(Source data)
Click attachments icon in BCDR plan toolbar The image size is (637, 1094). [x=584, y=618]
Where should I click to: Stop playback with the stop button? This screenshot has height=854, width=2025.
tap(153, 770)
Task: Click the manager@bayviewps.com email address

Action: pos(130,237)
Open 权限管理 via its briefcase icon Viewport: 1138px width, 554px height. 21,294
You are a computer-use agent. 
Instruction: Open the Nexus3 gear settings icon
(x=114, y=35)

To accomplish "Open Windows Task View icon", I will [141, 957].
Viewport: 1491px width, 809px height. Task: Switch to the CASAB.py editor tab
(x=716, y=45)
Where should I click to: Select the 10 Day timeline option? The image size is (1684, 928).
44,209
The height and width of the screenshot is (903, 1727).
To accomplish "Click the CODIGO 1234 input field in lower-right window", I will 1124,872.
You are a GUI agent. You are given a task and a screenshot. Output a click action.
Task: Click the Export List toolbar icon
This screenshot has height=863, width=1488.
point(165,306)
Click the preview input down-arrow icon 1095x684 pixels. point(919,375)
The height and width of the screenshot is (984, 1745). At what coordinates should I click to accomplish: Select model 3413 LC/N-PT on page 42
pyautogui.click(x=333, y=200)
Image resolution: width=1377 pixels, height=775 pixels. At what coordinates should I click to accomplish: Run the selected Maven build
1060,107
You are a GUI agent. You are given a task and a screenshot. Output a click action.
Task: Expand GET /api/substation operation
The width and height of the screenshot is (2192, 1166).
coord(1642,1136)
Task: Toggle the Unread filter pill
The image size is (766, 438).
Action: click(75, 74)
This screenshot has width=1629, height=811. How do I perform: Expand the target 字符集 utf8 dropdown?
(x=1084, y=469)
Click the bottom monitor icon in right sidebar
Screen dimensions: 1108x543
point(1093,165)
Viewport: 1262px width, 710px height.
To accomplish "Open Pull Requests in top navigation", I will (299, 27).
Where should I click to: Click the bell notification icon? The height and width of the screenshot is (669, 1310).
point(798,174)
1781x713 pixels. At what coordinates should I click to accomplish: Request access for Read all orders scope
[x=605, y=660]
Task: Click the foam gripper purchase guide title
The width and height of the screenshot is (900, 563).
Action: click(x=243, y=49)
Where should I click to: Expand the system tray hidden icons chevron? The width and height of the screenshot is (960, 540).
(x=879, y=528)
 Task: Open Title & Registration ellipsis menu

**DESCRIPTION OF THE TASK:** Give the entries again in full, exactly as they were written above.

**ANSWER FOR THE TASK:**
Click attachments icon in BCDR plan toolbar The image size is (637, 1094). [x=584, y=618]
Where should I click to: Stop playback with the stop button? This screenshot has height=854, width=2025.
tap(153, 770)
Task: Click the manager@bayviewps.com email address

Action: pos(130,237)
Open 权限管理 via its briefcase icon Viewport: 1138px width, 554px height. 21,294
You are a computer-use agent. 
Instruction: Open the Nexus3 gear settings icon
(x=114, y=35)

To accomplish "Open Windows Task View icon", I will [141, 957].
Viewport: 1491px width, 809px height. Task: Switch to the CASAB.py editor tab
(x=716, y=45)
Where should I click to: Select the 10 Day timeline option? The image size is (1684, 928).
44,209
The height and width of the screenshot is (903, 1727).
To accomplish "Click the CODIGO 1234 input field in lower-right window", I will 1124,872.
You are a GUI agent. You are given a task and a screenshot. Output a click action.
Task: Click the Export List toolbar icon
This screenshot has height=863, width=1488.
point(165,306)
Click the preview input down-arrow icon 1095x684 pixels. point(919,375)
The height and width of the screenshot is (984, 1745). At what coordinates should I click to accomplish: Select model 3413 LC/N-PT on page 42
pyautogui.click(x=333, y=200)
Image resolution: width=1377 pixels, height=775 pixels. At what coordinates should I click to accomplish: Run the selected Maven build
1060,107
You are a GUI agent. You are given a task and a screenshot. Output a click action.
Task: Expand GET /api/substation operation
The width and height of the screenshot is (2192, 1166).
coord(1642,1136)
Task: Toggle the Unread filter pill
The image size is (766, 438).
Action: click(75, 74)
This screenshot has width=1629, height=811. How do I perform: Expand the target 字符集 utf8 dropdown?
(x=1084, y=469)
Click the bottom monitor icon in right sidebar
Screen dimensions: 1108x543
point(1093,165)
Viewport: 1262px width, 710px height.
To accomplish "Open Pull Requests in top navigation", I will (299, 27).
Where should I click to: Click the bell notification icon? The height and width of the screenshot is (669, 1310).
point(798,174)
1781x713 pixels. At what coordinates should I click to accomplish: Request access for Read all orders scope
[x=605, y=660]
Task: Click the foam gripper purchase guide title
The width and height of the screenshot is (900, 563).
Action: click(x=243, y=49)
Where should I click to: Expand the system tray hidden icons chevron? The width and height of the screenshot is (960, 540).
(x=879, y=528)
 Task: Open Title & Registration ellipsis menu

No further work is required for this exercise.